Je n’ai pas l’habitude de lire des polars, ce n’est pas mon genre préféré il est vrai, mais plonger dans un Khadra, c’est s’assurer un voyage littéraire incomparable. Et puis L’Outrage fait à Sarah Ikker est-il vraiment un polar finalement ? Je ne crois pas. Yasmina Khadra lui-même évoque « une enquête conjugale ». Oui, résolument. Un thriller psychologique ? Sans aucun doute. Un très bon roman. La chose est avérée.
« Sarah aurait tant aimé que son mari se réveille et qu’il la surprenne penchée sur lui, pareille à une étoile veillant sur son berger. Mais Driss ne se réveillerait pas. Restitué à lui-même, il s’était verrouillé dans un sommeil où les hantises et les soupçons se neutralisaient, et Sarah lui en voulait de se mettre ainsi à l’abri des tourments qui la persécutaient. Aucun ange ne t’arrive à la cheville, lorsque tu dors, mon amour, pensa-t-elle. Pourquoi faut-il qu’à ton réveil tu convoques tes vieux démons, alors qu’il te suffit d’un sourire pour les tenir à distance ? ». Couple comblé, Sarah et Driss Ikker mènent la belle vie à Tanger jusqu’au jour où l’outrage s’invite à leur table. Dès lors, Driss n’a plus qu’une seule obsession : identifier l’intrus qui a profané son bonheur conjugal. ».
J’aime les débuts de Khadra, in medias res, une plongée au coeur de l’action, directement en phase avec le personnage principal. En deux ou trois phrases bien balancées, vous vous laissez embastiller dans les filets du romancier. Pas de lutte possible. L’écriture est fluide, les ressorts romanesques simples mais toujours efficaces et, must du must, l’engagement de l’auteur est là où on l’attend le moins.
Tanger. La corruption. La violence policière. La manipulation. Les vices. La débauche. La prostitution. Les ripoux. Les pourris.Et les femmes. Intenses. Sarah Ikker. La diva cougar. La bonne copine Narimène.
Au delà de l’enquête menée par Driss Ikker, un vrai questionnement sur la condition féminine en Afrique du Nord se profile. Le droit à la parole. Le droit à la séduction. Le droit au plaisir. Le droit à l’amour. Et si, pour ces femmes-là, tout n’était finalement que devoir ?

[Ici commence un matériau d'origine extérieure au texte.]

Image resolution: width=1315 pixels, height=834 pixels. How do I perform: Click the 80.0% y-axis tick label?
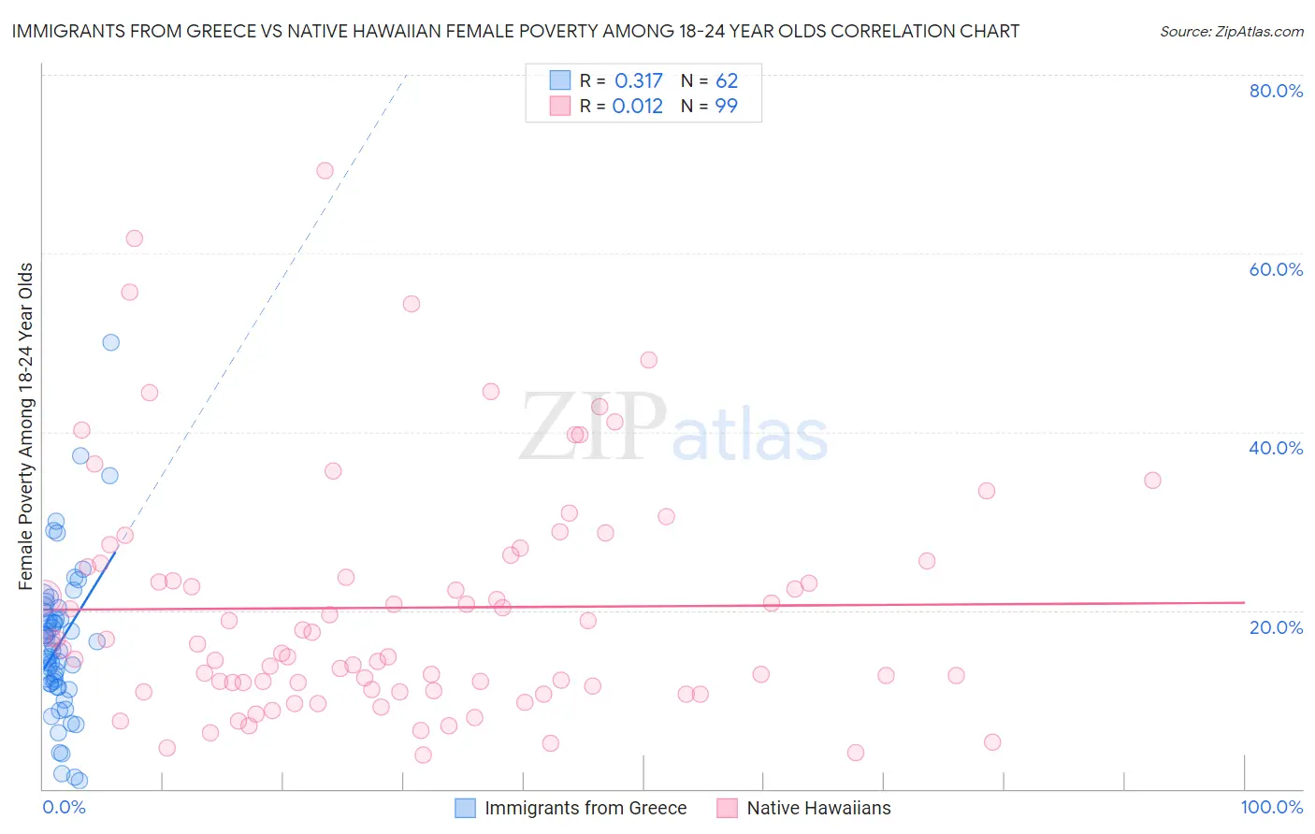coord(1276,91)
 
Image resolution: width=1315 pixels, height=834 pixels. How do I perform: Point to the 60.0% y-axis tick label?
coord(1276,269)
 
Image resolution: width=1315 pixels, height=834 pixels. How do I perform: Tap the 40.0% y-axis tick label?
coord(1276,448)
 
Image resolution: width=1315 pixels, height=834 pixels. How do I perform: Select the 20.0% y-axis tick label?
coord(1276,626)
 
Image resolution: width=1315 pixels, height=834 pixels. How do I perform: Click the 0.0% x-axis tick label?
coord(64,807)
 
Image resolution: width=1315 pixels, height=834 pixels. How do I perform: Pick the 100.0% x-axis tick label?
coord(1272,807)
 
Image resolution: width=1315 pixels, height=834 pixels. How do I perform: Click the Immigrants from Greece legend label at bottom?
coord(585,808)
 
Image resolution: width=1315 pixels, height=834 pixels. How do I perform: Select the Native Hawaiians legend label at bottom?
coord(818,808)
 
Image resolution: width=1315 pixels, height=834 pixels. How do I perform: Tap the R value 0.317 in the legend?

Le tome 1 est rapide, implacable, douloureux. Du pur Khadra. Sans faux semblant. Sans fioriture. Rude et râpeux. On attend le tome 2 de la trilogie marocaine avec une impatience non dissimulée. Moi en tout cas.
En attendant Khadra …
Je finirais par une petite anecdote sur le nom de plume de Yasmina Khadra qui, vous le savez, n’est pas une femme. Il a emprunté ce prénom à son épouse – Yamina – pour la remercier de le soutenir. Un petit côté Columbo qu’on ne peut qu’adorer en secret non ?
« Mon épouse m’a soutenu et m’a permis de surmonter toutes les épreuves qui ont jalonné ma vie. En portant ses prénoms comme des lauriers, c’est ma façon de lui rester redevable. Sans elle, j’aurais abandonné. C’est elle qui m’a donné le courage de transgresser les interdits. Lorsque je lui ai parlé de la censure militaire, elle s’est portée volontaire pour signer à ma place mes contrats d’édition et m’a dit cette phrase qui restera biblique pour moi : “Tu m’as donné ton nom pour la vie. Je te donne le mien pour la postérité » ».
Cette explication ne pouvait pas ne pas m’enchanter…
L’Outrage fait à Sarah Ikker de Yasmina Khadra , Editions Julliard, 2 mai 2019.